- Opening Delimiter -
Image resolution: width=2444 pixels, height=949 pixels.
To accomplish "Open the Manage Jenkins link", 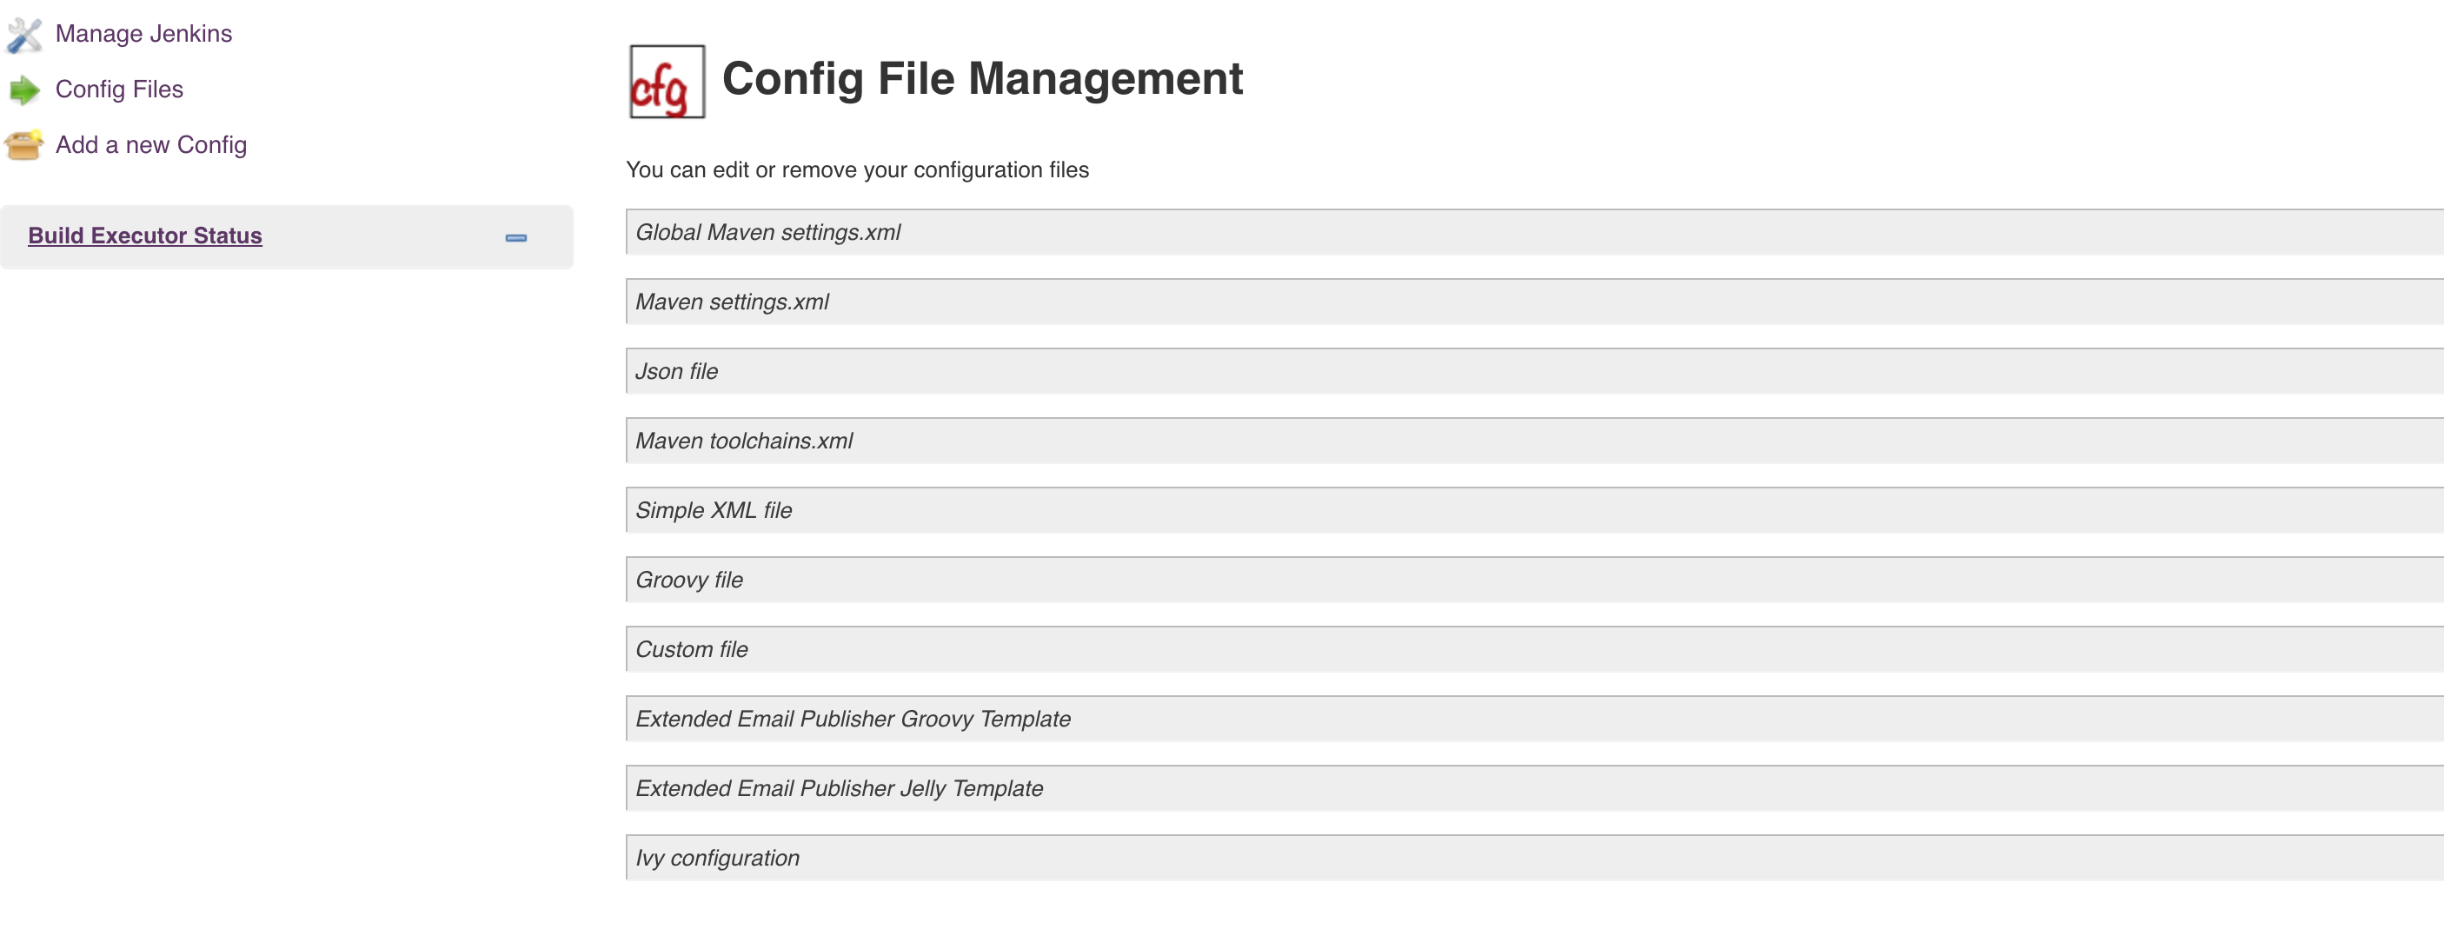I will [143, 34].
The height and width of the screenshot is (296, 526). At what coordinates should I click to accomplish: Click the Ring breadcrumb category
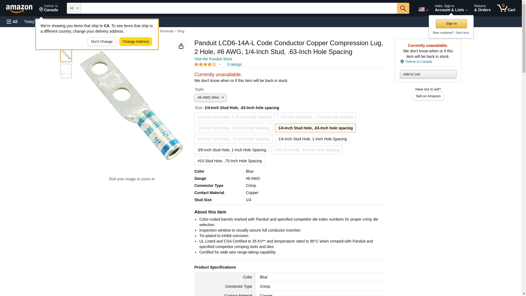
- Closing Delimiter -
- Opening Delimiter -
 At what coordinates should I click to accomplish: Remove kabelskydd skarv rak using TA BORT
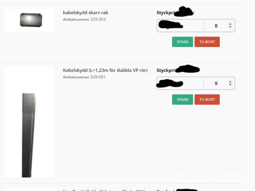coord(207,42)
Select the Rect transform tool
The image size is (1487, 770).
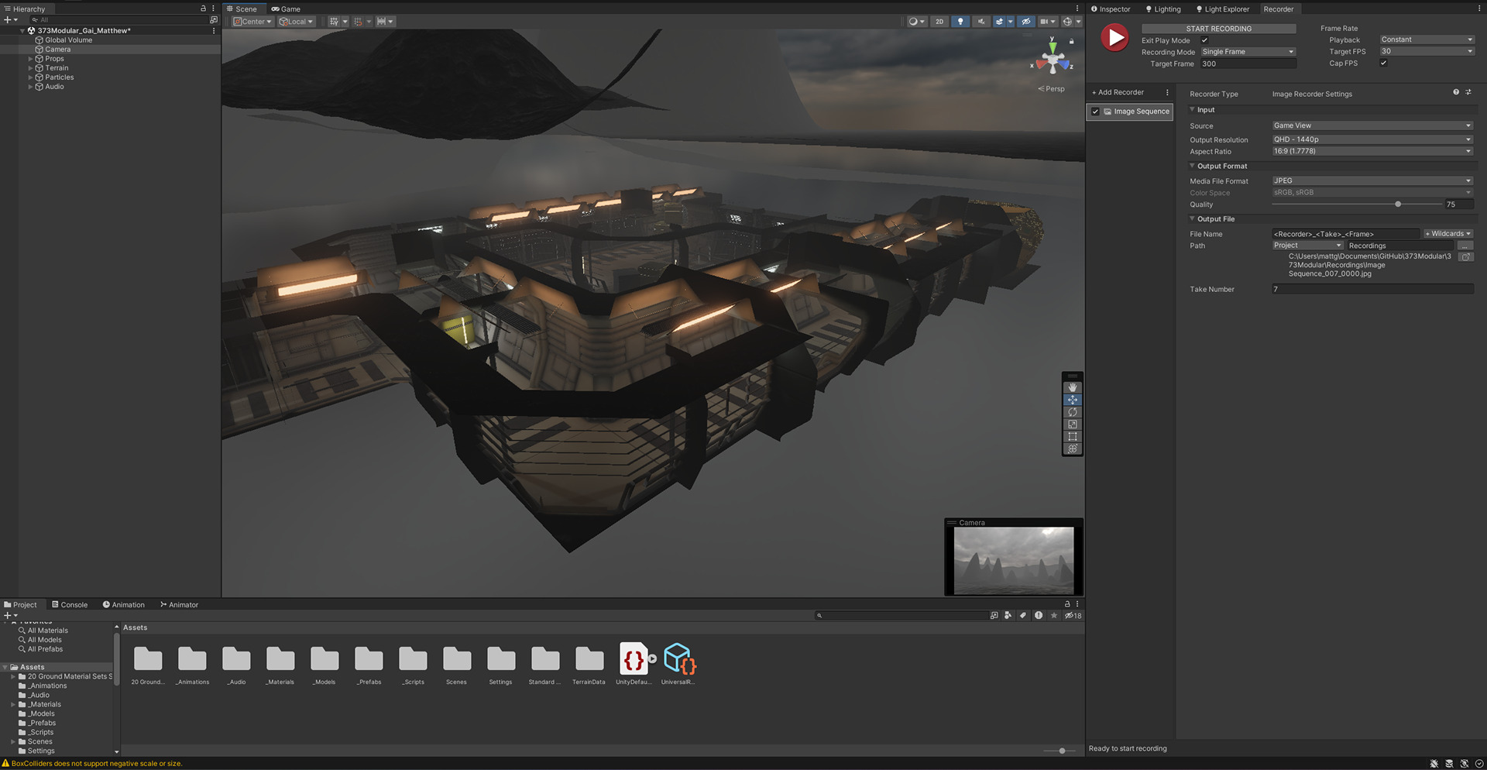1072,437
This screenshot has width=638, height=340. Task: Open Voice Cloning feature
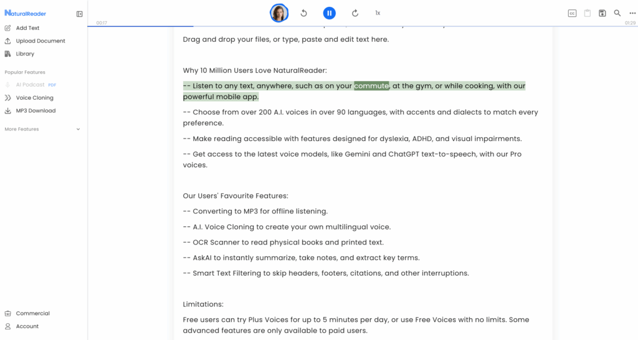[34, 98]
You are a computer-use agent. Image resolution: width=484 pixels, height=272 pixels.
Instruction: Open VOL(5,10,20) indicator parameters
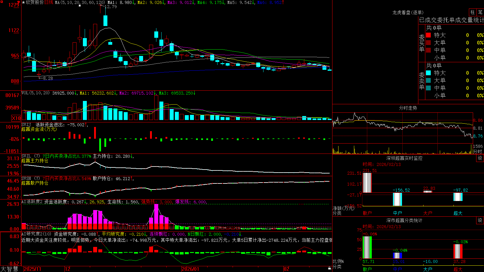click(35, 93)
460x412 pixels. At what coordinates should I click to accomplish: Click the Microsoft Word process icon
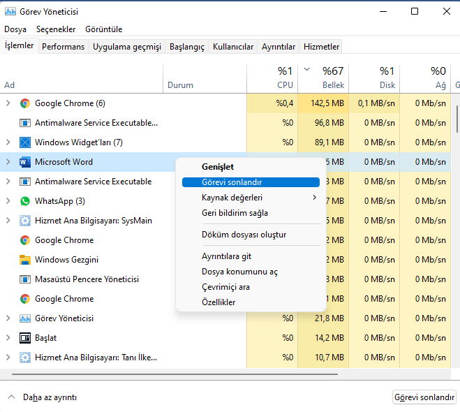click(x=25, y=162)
- Closing Delimiter -
### TASK PROMPT
Please show the lines in the entries above that hold the string "resolution".

### YOUR SOLUTION
Image resolution: width=2444 pixels, height=949 pixels.
You are a computer-use agent. Image resolution: width=484 pixels, height=272 pixels.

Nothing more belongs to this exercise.